Victoria University of Wellington accidentally nukes files on all desktop PCs
Last Friday, IT staff at the Victoria University of Wellington started a maintenance procedure aimed at reclaiming space on the university network—in theory, by removing the profiles of students who no longer attend the university. The real impact, unfortunately, was much larger—affecting students, faculty, and staff across the university.
The Critic—student magazine of the Otago University Students’ Association—reported the issue pretty thoroughly this Wednesday, although from a non-IT perspective. It sounds like an over-zealous Active Directory policy went out of bounds—the university’s Digital Solutions department (what most places would refer to as Information Technology, or IT) declared that files stored on the university network drives, or on Microsoft’s OneDrive cloud storage, were “fully protected.”

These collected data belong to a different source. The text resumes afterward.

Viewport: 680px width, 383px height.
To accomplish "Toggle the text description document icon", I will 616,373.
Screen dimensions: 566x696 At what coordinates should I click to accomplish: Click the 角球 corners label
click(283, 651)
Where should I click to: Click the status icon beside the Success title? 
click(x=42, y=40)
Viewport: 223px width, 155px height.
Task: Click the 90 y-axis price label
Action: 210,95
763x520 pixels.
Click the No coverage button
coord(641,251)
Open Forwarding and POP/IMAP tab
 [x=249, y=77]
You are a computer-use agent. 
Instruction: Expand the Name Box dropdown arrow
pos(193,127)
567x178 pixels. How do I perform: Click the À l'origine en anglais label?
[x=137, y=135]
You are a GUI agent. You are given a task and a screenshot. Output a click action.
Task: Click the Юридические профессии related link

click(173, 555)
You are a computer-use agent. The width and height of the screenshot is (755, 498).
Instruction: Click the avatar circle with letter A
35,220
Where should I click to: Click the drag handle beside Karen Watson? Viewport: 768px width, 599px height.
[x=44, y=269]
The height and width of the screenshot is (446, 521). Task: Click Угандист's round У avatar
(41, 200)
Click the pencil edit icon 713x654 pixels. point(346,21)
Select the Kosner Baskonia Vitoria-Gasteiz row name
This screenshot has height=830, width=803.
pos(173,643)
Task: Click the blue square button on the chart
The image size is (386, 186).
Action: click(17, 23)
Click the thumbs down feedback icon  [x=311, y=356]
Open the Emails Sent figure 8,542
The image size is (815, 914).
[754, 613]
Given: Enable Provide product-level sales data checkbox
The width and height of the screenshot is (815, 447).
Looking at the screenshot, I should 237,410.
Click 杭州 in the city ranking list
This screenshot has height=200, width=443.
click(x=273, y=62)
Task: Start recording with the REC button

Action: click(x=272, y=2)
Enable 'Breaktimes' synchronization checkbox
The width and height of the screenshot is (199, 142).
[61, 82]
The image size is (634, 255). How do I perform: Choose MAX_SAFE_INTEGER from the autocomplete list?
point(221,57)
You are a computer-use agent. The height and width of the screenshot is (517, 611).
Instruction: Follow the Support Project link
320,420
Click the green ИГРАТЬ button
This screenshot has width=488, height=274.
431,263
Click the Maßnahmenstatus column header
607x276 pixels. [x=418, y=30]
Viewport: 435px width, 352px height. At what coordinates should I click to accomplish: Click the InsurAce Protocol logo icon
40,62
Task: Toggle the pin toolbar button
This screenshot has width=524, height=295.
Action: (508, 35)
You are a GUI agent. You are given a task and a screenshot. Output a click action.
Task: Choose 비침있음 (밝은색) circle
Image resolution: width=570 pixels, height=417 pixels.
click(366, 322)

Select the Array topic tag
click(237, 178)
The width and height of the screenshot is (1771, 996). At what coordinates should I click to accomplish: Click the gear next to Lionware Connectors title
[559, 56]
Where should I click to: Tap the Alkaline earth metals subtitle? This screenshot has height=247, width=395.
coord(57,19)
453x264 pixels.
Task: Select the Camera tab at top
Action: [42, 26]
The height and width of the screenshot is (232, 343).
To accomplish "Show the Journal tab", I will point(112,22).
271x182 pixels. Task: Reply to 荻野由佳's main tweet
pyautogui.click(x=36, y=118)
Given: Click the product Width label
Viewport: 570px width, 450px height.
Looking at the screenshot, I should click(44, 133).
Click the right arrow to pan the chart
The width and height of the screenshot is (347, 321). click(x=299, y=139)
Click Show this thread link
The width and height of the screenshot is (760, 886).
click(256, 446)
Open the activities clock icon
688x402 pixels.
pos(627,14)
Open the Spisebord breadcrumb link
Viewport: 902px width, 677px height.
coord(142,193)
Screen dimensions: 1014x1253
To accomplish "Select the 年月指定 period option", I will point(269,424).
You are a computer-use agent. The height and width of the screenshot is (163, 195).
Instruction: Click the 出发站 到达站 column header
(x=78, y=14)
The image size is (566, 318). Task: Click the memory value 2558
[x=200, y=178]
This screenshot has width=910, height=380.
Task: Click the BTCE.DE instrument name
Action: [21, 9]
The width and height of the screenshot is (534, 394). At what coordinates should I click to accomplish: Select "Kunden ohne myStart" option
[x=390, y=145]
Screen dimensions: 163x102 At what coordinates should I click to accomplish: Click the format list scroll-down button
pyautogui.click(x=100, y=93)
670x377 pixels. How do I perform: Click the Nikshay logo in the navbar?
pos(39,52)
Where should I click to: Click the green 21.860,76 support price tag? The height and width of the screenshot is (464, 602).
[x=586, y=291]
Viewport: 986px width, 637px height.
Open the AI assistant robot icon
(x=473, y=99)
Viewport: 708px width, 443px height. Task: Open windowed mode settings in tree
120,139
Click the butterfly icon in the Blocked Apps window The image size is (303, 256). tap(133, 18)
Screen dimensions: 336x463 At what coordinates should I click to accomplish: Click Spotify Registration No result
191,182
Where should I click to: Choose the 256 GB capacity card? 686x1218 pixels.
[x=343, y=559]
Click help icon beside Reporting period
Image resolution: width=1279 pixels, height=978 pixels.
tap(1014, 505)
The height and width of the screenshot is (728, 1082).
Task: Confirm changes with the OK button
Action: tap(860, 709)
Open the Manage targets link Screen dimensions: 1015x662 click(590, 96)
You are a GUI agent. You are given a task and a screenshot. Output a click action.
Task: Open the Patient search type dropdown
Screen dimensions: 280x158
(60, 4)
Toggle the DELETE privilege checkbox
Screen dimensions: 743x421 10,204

A grad student reported that not “only files on the desktop were gone” but “my whole computer had been reset, too,” which would be consistent with an AD operation removing her user profile from the machine entirely—in such a case, a user would be able to log in to the PC, but into a completely “clean” profile that looked factory new.
The same student reported hearing that some PhD students lost a year’s worth of data, saved only on their local computers and wiped by the errant maintenance procedure. For those Arsians who don’t work in IT themselves, there’s a lesson here—be careful where, and how, you save your data.
It’s unclear whether the university accidentally wiped users’ files on its network drives at all—but even if it did, there’s a very strong, reasonable expectation that those drives would be backed up regularly and completely. No such expectation exists for the local drive on a user’s PC or laptop—if the only place you saved it is your own C: drive, that’s almost certainly the only place it exists.
For routine data, it’s sufficient to understand company policy on what is or is not backed up and save your data accordingly. For items of significant personal importance—such as a PhD student’s thesis—it’s unwise to rely entirely on the IT department to safeguard the data in the first place. There’s no substitute for taking responsibility for your own data and keeping regular, tested backups of your own.